Automatically draft all your deal documents at the same time!

If you’re a corporate lawyer whose life involves deal work for growing companies, chances are you’re intimately familiar with the National Venture Capital Association’s model legal documents.  This set of eight documents is immediately recognizable to most firms that practice in this space, and whether firms use the documents in their original form or modify them to suit their preferences, most would agree they are the gold standard for venture capital investment transactions.

The NVCA says these documents “are intended to reflect current practices and customs, and . . . one of our goals in drafting these documents is also to reflect “best practices” and avoid hidden legal traps.”  The documents contain explanatory footnotes and are widely believed to present a fair balance between VC- and company-favorable terms.  According to the NVCA, use of these documents is also intended to “reduce transaction costs and time.”
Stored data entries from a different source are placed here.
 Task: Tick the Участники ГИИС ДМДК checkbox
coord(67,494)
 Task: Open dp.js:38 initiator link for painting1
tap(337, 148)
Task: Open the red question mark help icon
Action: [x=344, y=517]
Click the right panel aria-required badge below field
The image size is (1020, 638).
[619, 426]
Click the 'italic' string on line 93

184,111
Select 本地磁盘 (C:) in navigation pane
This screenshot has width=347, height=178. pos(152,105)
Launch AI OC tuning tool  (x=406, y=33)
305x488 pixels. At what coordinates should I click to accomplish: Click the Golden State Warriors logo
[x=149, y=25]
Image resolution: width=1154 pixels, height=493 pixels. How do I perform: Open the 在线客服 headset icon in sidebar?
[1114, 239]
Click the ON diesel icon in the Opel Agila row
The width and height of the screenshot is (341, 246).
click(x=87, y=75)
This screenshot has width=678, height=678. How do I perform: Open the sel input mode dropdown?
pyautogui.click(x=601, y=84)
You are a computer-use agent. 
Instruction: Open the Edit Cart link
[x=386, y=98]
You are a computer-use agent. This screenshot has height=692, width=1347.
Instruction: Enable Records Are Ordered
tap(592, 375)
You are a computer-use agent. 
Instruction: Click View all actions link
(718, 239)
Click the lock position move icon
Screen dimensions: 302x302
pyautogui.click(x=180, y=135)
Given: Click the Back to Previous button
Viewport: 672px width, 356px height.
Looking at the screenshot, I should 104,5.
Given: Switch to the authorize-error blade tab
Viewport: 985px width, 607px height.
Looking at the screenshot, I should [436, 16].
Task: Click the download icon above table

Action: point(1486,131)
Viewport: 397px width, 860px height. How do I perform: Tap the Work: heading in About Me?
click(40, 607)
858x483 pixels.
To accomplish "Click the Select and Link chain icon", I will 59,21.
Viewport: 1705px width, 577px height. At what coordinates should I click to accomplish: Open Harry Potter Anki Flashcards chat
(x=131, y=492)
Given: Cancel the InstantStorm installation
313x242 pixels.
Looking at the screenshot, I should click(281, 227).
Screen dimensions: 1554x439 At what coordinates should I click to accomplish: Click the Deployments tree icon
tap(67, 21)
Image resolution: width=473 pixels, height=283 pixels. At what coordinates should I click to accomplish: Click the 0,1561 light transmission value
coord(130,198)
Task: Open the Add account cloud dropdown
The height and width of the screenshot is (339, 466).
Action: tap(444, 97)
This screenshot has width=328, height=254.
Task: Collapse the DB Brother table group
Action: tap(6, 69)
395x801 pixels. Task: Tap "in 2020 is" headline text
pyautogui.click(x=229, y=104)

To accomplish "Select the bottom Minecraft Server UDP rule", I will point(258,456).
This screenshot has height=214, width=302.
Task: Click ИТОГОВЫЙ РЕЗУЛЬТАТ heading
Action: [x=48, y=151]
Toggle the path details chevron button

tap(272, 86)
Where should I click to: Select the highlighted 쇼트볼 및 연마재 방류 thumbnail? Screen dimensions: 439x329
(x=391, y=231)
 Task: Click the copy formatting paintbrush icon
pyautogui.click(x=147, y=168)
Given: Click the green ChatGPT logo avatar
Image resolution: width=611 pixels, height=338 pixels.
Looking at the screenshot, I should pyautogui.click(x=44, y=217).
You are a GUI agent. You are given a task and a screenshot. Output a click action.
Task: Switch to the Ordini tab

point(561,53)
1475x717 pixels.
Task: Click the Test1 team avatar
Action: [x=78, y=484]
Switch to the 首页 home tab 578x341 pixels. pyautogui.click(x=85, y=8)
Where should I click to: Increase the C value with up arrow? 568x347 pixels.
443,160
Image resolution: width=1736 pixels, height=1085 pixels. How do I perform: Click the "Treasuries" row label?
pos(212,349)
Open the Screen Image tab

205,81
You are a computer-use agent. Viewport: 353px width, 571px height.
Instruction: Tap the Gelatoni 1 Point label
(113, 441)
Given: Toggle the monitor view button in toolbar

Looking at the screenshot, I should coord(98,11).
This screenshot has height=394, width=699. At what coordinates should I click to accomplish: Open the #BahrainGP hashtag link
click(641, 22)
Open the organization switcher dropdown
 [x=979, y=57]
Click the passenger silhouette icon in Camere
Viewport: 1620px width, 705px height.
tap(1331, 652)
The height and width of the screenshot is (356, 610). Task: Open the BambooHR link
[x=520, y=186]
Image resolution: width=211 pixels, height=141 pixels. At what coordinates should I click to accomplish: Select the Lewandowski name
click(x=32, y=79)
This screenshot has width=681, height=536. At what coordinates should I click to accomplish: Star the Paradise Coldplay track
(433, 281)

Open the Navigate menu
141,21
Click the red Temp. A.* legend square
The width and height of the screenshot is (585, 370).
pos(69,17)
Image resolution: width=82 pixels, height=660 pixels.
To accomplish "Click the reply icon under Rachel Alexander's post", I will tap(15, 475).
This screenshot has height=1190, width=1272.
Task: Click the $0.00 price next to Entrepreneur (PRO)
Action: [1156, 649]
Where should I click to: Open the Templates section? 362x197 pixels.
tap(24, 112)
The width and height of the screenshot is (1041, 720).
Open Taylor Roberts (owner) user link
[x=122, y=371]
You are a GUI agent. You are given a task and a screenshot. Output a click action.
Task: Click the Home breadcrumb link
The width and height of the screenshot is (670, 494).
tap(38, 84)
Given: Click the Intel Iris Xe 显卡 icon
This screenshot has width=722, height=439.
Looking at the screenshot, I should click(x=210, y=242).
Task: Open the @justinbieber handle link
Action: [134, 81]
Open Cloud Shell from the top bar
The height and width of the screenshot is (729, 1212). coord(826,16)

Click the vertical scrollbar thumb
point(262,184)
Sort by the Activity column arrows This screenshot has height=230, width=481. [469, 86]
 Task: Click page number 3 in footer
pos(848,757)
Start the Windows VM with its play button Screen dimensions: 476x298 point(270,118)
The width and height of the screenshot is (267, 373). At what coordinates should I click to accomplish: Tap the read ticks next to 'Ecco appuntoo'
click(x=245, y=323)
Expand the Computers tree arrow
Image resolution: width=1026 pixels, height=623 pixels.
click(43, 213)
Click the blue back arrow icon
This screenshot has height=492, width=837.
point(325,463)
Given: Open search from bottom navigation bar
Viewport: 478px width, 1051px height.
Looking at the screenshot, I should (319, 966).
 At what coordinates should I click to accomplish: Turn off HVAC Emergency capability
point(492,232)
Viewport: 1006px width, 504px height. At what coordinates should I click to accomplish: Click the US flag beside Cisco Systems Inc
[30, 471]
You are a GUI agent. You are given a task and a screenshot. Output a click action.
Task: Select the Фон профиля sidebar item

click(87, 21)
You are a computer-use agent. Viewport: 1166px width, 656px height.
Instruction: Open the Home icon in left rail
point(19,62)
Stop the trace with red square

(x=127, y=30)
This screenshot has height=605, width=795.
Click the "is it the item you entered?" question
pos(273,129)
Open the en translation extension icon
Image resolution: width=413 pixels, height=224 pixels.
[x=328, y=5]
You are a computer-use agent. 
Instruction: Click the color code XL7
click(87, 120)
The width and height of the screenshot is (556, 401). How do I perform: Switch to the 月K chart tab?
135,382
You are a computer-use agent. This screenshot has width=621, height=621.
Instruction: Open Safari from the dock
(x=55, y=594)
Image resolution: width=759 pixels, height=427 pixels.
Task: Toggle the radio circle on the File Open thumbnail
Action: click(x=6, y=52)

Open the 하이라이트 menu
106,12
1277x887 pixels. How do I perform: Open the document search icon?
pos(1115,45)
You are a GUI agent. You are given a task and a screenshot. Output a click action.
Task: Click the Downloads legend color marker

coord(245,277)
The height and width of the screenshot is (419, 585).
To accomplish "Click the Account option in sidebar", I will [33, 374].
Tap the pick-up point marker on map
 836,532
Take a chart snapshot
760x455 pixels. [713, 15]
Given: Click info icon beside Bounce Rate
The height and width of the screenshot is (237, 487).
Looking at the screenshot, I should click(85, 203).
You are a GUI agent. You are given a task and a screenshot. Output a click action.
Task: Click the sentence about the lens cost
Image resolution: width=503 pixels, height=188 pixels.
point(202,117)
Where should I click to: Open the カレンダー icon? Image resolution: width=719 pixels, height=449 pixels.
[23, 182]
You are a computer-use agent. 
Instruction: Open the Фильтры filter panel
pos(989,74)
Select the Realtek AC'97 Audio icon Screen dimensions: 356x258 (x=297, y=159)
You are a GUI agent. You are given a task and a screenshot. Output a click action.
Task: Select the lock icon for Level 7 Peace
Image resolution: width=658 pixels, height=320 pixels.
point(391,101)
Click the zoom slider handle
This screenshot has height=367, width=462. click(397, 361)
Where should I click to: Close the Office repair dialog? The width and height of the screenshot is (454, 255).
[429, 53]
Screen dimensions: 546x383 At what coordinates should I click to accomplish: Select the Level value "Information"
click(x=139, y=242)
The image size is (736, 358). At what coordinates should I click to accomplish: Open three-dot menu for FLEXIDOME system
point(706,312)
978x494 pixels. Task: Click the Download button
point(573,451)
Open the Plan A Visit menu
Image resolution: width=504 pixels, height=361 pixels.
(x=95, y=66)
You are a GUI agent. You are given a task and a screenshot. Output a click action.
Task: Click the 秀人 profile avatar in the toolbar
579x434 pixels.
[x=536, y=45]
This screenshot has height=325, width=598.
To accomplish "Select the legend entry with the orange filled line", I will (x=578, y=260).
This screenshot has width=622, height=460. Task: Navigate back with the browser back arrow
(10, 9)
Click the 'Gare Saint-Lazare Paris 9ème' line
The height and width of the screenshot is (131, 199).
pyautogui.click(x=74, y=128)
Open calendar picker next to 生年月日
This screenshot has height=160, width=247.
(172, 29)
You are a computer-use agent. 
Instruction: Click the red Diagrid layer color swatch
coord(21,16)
And that’s where we come in.  At Brightleaf, our goal is to bring intelligent document automation to lawyers everywhere.  For law firms, this means helping them respond to client demands for increased value and efficiency in the way they produce documents.  And the NVCA’s data shows that firms are producing a LOT of their documents.  Even in 2009, an admittedly slow year, law firms drafted documents for deals representing over $15 billion in venture capital investments.  And most people agree that the current production method for these documents is inefficient at best.  According to the NVCA, “our industry on a daily basis goes through an expensive and inefficient process of ‘re-inventing the flat tire.’”  The NVCA responded to this problem by drafting form legal documents everyone could use, and we’re taking the next logical step: automating the NVCA documents.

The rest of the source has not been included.